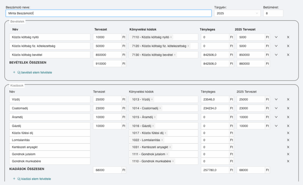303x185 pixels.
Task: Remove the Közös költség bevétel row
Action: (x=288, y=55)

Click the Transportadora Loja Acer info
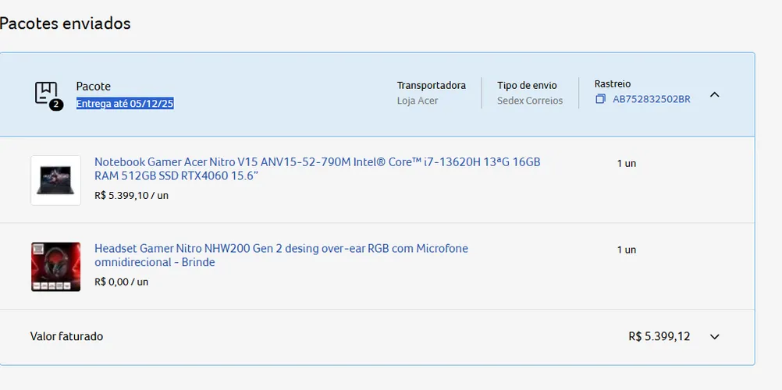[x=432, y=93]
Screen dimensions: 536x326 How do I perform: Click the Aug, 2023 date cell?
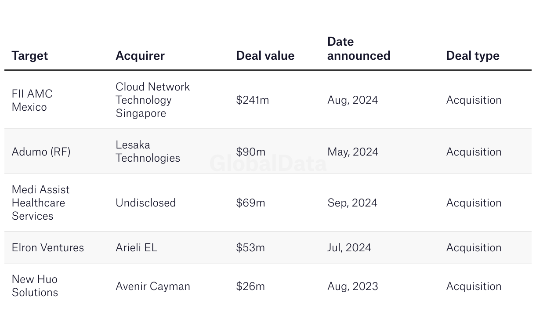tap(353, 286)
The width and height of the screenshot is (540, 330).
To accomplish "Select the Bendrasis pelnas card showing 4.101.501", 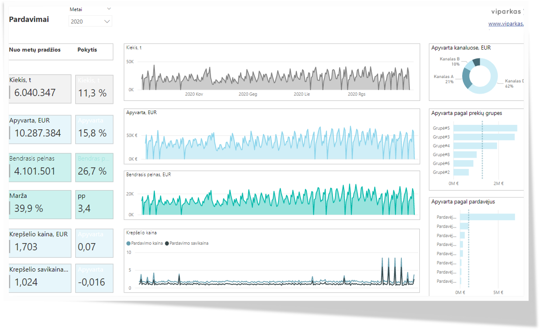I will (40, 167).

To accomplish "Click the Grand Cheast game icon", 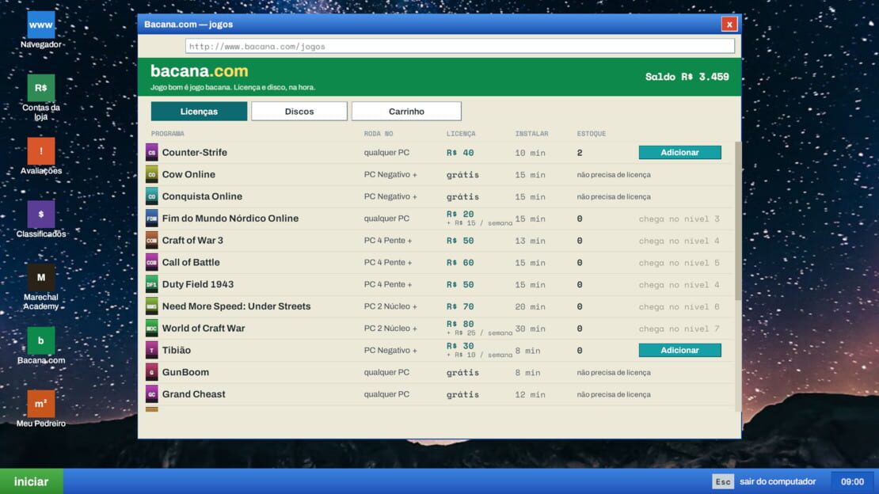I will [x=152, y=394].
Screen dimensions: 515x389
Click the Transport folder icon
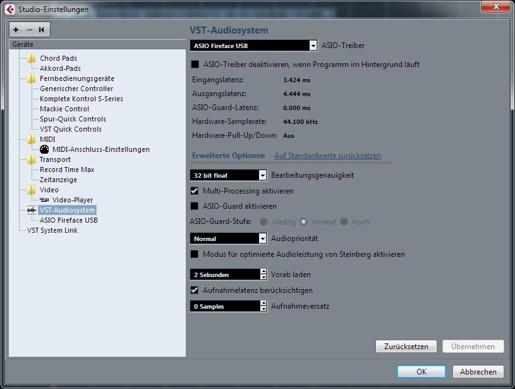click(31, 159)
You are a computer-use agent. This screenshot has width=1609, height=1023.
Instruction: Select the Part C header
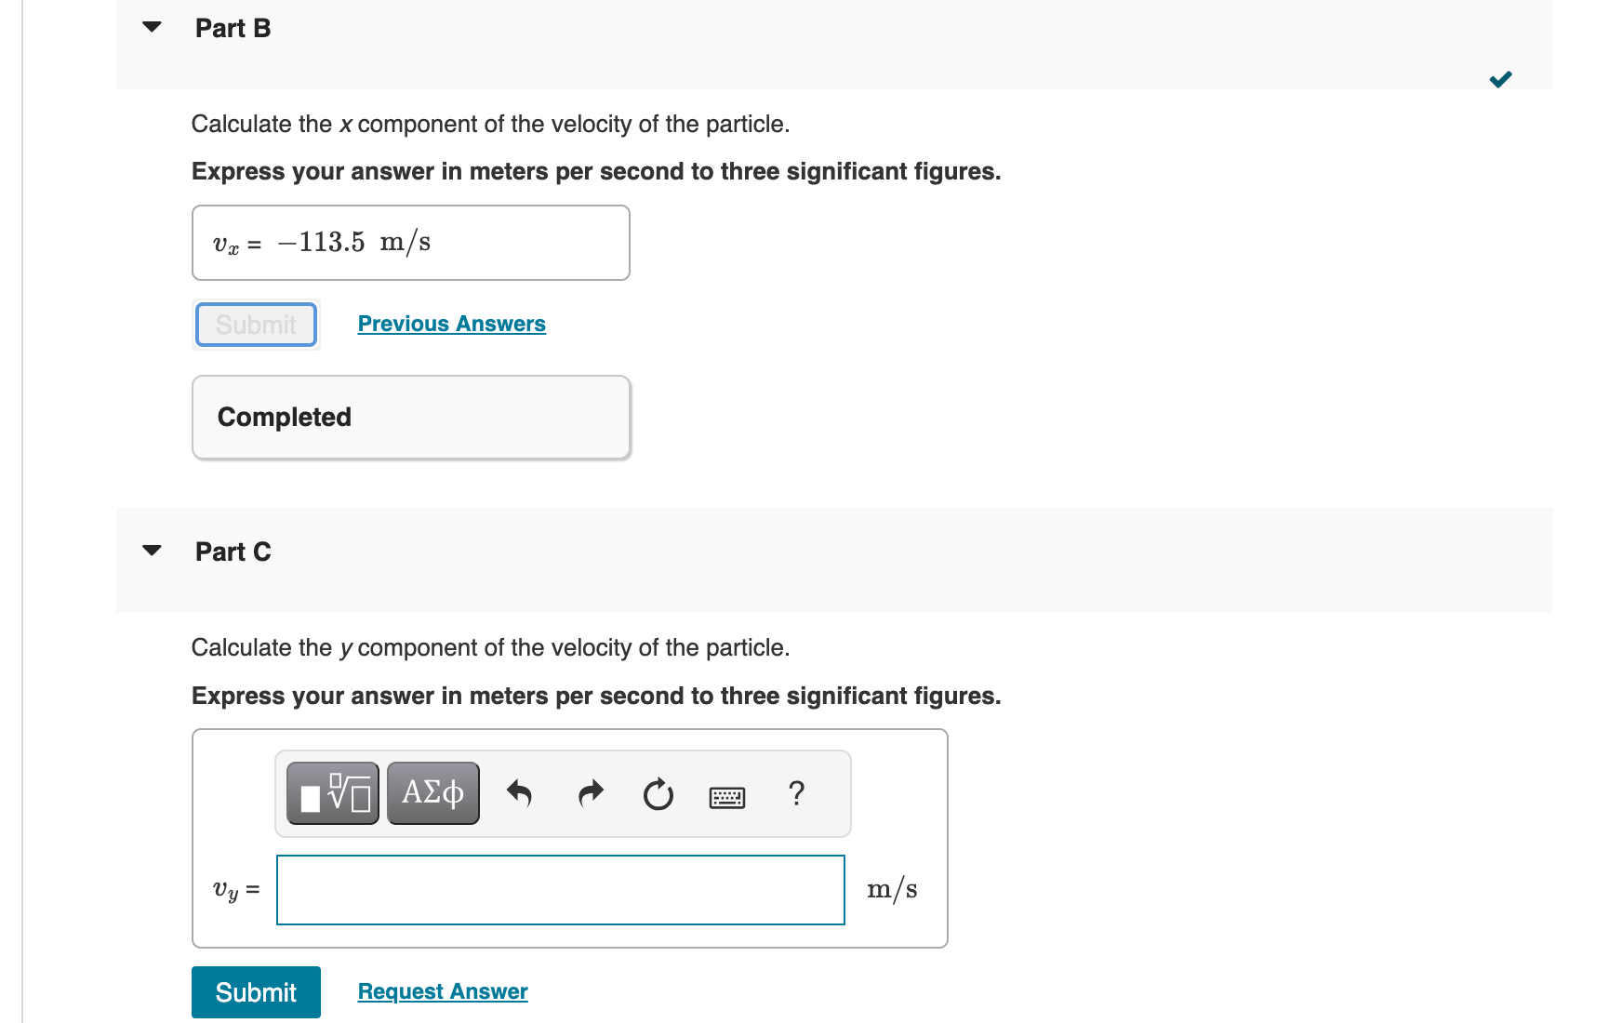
------
Each line from the one with "You are a computer-use" through the final line of the records must be copied exactly, with no pictures and no additional lines.

▶ **The completed task**:
You are a computer-use agent. This screenshot has width=1609, height=1023.
Instruction: Select the Part C header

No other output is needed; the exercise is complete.